## The task
Work through the records that follow and return each line containing the word "avatar".

## The input

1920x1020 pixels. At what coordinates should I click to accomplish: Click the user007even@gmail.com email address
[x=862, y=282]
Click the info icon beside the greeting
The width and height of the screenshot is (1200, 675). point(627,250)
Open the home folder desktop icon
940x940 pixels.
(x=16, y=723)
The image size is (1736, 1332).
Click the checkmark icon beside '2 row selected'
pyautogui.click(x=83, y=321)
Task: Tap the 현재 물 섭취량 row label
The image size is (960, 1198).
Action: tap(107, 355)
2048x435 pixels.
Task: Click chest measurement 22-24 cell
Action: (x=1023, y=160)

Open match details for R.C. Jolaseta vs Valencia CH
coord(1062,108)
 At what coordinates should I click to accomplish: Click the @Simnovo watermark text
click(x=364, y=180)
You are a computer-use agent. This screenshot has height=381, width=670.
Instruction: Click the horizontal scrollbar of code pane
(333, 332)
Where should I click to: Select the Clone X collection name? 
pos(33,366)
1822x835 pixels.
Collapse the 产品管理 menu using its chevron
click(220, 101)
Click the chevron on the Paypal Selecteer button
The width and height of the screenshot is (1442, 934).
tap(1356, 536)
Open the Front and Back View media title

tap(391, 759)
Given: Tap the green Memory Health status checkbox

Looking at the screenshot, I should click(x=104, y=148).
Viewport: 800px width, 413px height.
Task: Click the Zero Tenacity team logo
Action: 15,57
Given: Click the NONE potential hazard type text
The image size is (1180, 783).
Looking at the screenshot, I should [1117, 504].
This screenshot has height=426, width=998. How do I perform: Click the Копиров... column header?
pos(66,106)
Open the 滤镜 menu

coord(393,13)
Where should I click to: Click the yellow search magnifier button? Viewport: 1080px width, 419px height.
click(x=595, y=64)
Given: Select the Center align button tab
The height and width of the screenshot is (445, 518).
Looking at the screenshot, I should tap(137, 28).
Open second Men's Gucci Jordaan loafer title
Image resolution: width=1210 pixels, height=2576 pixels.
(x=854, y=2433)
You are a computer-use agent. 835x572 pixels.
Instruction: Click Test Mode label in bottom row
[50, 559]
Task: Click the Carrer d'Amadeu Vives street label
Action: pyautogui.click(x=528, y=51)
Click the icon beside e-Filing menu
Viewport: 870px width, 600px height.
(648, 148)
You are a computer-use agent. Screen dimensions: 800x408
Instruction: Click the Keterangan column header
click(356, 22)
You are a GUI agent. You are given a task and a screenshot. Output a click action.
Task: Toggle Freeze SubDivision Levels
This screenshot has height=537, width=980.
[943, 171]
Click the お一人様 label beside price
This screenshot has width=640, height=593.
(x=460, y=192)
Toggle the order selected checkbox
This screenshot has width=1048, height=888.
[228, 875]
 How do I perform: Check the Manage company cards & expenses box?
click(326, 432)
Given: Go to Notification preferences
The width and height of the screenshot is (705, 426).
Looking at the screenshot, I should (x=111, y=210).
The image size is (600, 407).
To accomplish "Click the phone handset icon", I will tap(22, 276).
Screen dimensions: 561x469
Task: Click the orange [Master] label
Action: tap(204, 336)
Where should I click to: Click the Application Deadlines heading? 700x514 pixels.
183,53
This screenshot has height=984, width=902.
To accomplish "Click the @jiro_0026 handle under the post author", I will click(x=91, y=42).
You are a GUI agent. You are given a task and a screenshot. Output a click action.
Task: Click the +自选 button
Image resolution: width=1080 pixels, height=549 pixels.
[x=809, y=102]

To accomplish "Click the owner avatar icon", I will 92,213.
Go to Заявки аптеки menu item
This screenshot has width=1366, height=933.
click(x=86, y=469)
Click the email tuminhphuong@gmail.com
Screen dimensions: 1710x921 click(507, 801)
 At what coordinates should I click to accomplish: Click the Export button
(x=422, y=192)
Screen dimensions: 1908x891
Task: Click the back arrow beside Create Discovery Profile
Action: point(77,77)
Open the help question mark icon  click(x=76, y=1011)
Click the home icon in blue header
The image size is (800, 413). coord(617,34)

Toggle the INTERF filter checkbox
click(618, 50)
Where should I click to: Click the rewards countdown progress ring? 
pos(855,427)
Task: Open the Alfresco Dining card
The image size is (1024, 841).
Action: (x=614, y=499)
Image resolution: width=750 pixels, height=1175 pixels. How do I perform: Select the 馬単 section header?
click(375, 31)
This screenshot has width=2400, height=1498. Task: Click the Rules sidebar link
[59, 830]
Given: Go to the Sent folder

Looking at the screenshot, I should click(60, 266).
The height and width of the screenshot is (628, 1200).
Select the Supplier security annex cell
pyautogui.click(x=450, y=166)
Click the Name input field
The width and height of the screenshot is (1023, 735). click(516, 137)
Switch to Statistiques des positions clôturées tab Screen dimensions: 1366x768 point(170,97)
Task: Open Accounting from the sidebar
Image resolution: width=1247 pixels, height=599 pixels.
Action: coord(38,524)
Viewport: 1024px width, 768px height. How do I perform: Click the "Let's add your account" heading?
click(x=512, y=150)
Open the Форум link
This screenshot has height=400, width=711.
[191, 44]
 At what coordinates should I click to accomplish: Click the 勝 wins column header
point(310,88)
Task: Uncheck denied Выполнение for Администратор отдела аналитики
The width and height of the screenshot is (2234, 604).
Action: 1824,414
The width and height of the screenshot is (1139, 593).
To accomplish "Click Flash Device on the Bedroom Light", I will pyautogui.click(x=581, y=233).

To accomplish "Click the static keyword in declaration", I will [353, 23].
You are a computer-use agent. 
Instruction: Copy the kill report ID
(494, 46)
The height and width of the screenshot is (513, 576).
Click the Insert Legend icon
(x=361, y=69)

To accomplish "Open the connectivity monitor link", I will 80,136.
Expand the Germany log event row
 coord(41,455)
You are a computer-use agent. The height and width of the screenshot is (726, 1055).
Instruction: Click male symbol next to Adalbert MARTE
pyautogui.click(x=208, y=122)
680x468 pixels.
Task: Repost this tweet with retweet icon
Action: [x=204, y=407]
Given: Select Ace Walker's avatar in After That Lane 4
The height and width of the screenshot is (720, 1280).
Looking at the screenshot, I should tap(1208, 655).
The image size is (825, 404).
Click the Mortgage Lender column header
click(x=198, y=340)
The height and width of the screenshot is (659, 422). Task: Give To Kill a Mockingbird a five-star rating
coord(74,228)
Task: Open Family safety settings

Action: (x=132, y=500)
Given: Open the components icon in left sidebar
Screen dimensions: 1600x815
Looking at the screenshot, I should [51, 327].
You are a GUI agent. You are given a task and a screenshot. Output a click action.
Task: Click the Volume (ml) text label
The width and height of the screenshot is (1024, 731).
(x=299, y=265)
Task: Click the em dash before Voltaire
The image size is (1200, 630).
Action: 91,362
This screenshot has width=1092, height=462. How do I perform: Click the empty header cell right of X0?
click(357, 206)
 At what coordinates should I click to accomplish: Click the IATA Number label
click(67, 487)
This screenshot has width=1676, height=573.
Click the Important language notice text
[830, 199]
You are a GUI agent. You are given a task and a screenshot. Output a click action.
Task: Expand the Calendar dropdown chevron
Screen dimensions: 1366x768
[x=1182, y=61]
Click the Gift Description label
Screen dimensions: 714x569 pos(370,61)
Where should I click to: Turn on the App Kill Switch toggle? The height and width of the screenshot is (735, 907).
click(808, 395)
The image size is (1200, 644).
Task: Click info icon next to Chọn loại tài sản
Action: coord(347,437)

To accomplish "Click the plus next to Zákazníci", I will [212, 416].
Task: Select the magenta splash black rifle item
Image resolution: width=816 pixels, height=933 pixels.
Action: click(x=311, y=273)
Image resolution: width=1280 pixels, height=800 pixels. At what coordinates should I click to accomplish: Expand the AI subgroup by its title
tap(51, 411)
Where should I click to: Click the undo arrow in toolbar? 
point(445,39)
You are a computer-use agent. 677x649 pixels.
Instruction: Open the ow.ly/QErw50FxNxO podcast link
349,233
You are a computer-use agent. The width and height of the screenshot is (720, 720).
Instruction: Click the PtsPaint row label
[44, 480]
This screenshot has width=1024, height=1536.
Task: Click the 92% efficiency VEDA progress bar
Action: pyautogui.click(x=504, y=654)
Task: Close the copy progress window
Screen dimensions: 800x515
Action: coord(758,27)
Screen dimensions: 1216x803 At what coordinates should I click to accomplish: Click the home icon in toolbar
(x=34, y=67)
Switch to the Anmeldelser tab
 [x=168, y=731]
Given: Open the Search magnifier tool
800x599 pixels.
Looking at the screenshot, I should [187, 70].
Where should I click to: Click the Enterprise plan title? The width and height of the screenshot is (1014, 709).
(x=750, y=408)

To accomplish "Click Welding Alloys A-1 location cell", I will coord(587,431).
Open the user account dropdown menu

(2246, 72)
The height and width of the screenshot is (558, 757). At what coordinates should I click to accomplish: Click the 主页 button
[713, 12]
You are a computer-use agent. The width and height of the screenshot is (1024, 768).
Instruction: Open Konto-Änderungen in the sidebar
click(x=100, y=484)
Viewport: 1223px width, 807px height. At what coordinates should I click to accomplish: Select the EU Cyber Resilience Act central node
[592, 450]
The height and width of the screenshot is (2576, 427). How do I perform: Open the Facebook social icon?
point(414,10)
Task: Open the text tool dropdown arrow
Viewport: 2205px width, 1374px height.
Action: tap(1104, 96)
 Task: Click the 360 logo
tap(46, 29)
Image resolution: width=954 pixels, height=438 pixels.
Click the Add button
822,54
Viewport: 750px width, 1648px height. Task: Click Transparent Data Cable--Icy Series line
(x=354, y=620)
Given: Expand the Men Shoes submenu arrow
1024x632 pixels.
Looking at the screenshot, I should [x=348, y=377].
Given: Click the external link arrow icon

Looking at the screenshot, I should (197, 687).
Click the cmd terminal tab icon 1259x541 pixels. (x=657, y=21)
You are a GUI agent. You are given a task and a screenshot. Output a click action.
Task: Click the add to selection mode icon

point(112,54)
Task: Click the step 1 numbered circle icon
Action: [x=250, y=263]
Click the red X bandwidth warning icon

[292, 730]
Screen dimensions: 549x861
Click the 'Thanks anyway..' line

## Exercise response
To accomplish "Click the owner avatar icon", I will 92,213.
Given: Select Ace Walker's avatar in After That Lane 4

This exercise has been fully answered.